Entering edit mode
7.9 years ago
FrancesJones
•
0
Hi, I have a binary matrix which I would like to create a dendrogram with bootstrapping values. Each row of my matrix is an dependent variable and each column is an independent variable of which I have 49 and the first column is the names of the dependent variables so I've excluded this from the clustering so NAs aren't introduced.
I've used pvclust but wanted to check I was doing the right thing. I haven't got any error messages but wanted to check my code so that it's doing what I think it's doing!
pv<-pvclust(data2[2:50], method.hclust="average",
method.dist="binary", use.cor="all.obs",
nboot=1000, parallel=FALSE, r=seq(.5,1.4,by=.1),
store=FALSE, weight=FALSE, iseed=NULL, quiet=FALSE)
plot(pv, hang=-1)
Thanks!
pvclust clusters the columns of the matrix so make sure this is what you want, otherwise use t().

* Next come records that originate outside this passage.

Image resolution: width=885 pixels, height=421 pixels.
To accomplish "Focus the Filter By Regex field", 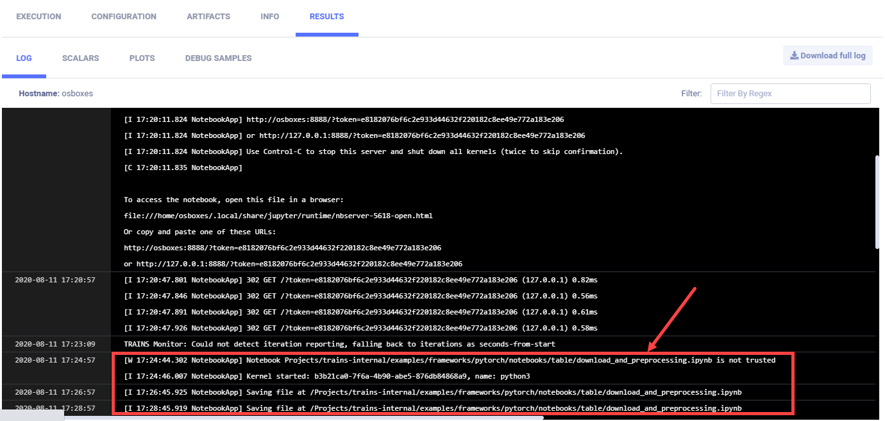I will [x=790, y=94].
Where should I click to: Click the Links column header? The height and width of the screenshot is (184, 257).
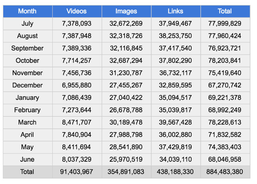(x=175, y=11)
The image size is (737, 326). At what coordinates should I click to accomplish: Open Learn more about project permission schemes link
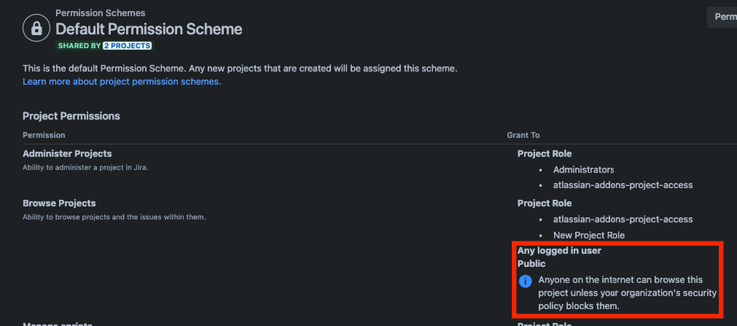(x=122, y=81)
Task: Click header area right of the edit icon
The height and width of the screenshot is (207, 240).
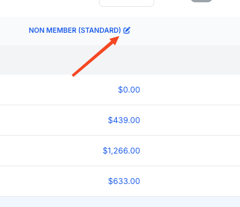Action: [185, 30]
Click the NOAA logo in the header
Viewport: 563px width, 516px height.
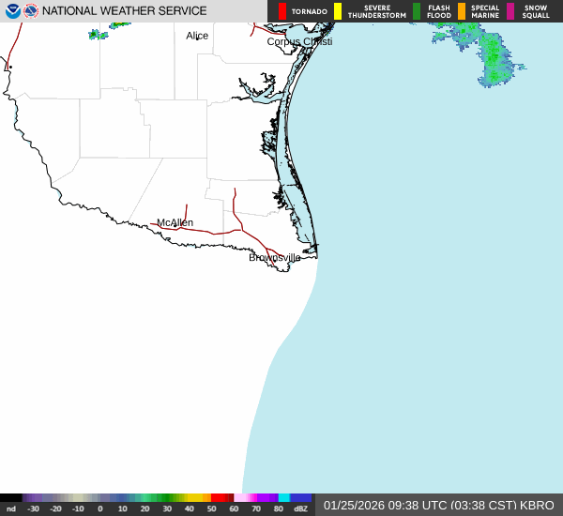pyautogui.click(x=12, y=11)
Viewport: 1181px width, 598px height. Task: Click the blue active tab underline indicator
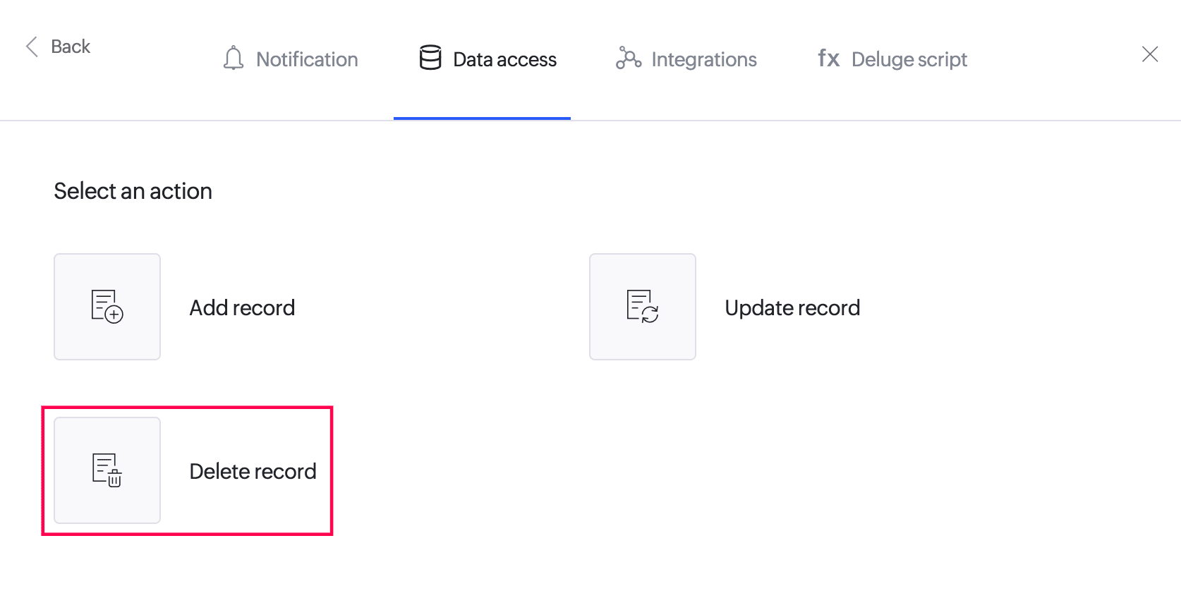click(482, 118)
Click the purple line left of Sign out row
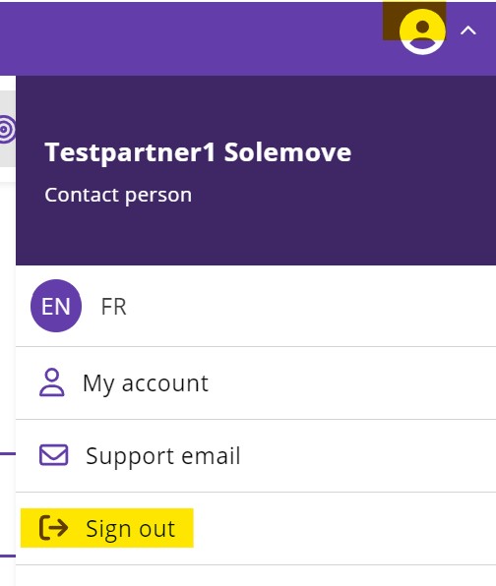 click(x=8, y=556)
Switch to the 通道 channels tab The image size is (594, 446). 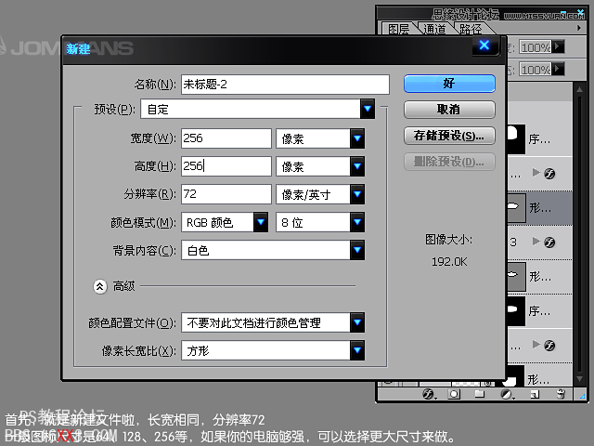click(433, 29)
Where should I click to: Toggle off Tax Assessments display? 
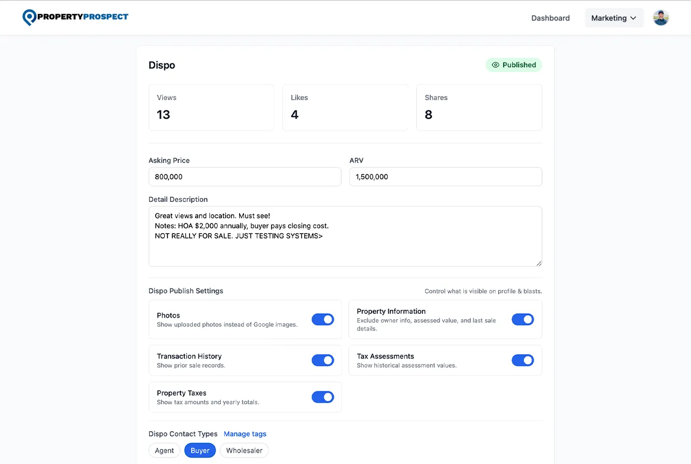523,360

ah ok. I think I remember reading that it is the opposite from hclust. I want to cluster the columns based on the rows so I've definitely got the dataframe in the right order. I wondered more about the dist method whether it was ok to use binary and whether pvclust is suitable for a binary dataset.
You can use pvclust for binary data. The binary distance used is the Jaccard distance. Note also that you don't need use.cor since you're not using the correlation distance.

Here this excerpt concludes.